Wednesday, September 25, 2013

God Is Talking

It has been a particularly rough week for me emotionally. Without going into detail, I will say that I didn't have the best childhood and I had to relive some if it last Monday. The fallout has been a time of reflection and searching for me.  It is leading me to uncover things about myself that I didn't realize. I am 37 and have spent years in therapy. I amazed that there are critical things I missed and realizations that never came up there.

At Sunday School last week, we were asked to reflect back and using hindsight, recall in whose face we saw the face of God when we were children: Something we wouldn't have recognized at the time, but that now we can see.  I cried. I couldn't think of anyone. I began to feel sorry for myself.  The closest I could come was people on the peripheral, who individually didn't have an huge impact on me, but collectively kept me from meandering down the wrong path.  Maybe God can sometimes be like a guide-rail, keeping me between the lines.

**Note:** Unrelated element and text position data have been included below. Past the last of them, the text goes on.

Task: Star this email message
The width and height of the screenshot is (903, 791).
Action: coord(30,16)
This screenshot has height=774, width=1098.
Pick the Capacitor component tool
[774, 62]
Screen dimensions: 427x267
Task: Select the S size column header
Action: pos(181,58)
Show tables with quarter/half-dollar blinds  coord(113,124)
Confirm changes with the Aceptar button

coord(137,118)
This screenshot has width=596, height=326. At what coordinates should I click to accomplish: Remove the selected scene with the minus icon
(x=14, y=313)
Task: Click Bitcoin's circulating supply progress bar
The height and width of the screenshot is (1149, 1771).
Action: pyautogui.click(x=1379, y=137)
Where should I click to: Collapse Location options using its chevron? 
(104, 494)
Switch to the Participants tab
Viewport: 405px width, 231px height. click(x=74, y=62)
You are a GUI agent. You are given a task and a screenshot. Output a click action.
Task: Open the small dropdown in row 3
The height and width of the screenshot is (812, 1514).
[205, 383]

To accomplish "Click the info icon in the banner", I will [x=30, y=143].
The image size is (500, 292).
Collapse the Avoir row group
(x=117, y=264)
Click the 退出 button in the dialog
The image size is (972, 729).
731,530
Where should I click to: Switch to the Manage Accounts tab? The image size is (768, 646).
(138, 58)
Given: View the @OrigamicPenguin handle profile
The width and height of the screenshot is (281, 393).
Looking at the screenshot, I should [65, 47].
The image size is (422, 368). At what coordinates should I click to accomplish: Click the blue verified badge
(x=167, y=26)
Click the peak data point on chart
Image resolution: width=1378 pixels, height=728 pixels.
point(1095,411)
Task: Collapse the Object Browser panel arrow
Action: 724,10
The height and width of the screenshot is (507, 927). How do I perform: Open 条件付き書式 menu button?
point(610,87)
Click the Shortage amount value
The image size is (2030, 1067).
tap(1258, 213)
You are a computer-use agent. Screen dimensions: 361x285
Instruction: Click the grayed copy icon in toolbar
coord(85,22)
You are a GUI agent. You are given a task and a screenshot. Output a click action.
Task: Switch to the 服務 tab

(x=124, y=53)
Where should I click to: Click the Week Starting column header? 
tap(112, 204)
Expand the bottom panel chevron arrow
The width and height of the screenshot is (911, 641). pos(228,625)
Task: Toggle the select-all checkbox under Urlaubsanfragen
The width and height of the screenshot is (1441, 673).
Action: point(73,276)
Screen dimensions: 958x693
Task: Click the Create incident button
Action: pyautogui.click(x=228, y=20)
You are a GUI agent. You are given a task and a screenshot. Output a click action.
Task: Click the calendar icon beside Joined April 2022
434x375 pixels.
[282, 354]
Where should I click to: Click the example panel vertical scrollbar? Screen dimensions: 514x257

The best form of therapy for me is talking. Telling my story over and over again to my friends until I get it out of my body and mind.  I am not sure how many times I told the story of the past week to my friends, but eventually I found an answer in all of my regurgitation.  I realized that I began to heal myself from my childhood when I was able to get away from home. When I got a car. When I could drive to normalcy and away from dysfunction.  College was the best thing that ever happened to me. I was away and free to start my own life and build it a non-poisonous environment. I could pick and choose by whom I wanted to be surrounded.

Stepping back into dysfunction last week brought me back to my past. I was again a child. A child trying to defend her own now.  I will not let the past drag me down and back. I have worked too hard. Today, while I was chatting with one of my best friends, she told me, "Music is your medicine." Then I proceeded to surf the net (with no purpose, just for fun) and byway of FB, I coincidentally found a link to the Habits of Supremely Happy People.  I read the article, hoping for the key to not going back in time again. How to be content where I am because of how far I have come. And then I saw this habit, "They value a good mixtape." I read on.

"Music is powerful. So powerful, in fact, that it could match up to the anxiety-reducing effects of massage therapy."

I take that a sign from God. He spoke to me through my friend and through this article. I have made a place for myself to find refuge in music. I can sing and dance and not let dysfunction win. As an only child, I have always sung to myself. I do it pretty much all day, every day.  Various songs that pull from my memory.  I have never given it much thought, it is just what I do.  Perhaps I have known how to help myself all along, I just didn't realize it.  I will recover from this last incident, just like I did from those of my childhood.

I think that sometimes we can take huge steps backwards, but that doesn't mean we have failed or regressed. I am not a child anymore. I am not in a toxic environment anymore. Adults who act like children are not in control anymore.  I am not immobilized. I am grown. I am in control. I have surrounded myself with people who love me and support me. I will not be bullied by adults from my past.  They may not have changed, but I have.

Recently, I listened to a sermon from Athens Church on The Comparison Trap.  It ties in nicely with this situation.  Some of us may have better parents or better childhoods.  Some of us may have been born with the best of everything.  But we cannot blame what we become on what we were or were not given.  I may have not been dealt the greatest hand, but it is up to me to play it to the best of my ability. What will I do with what God has given me?

When I originally heard this sermon about 3 weeks ago, it resonated with me. God put it there for me. He knew I would need it. I did. Thanks be to God.  As Andy Stanley prays, I also pray: God, to the best of my ability, help me to walk in your will...a race that honors you and brings satisfaction to me. Amen.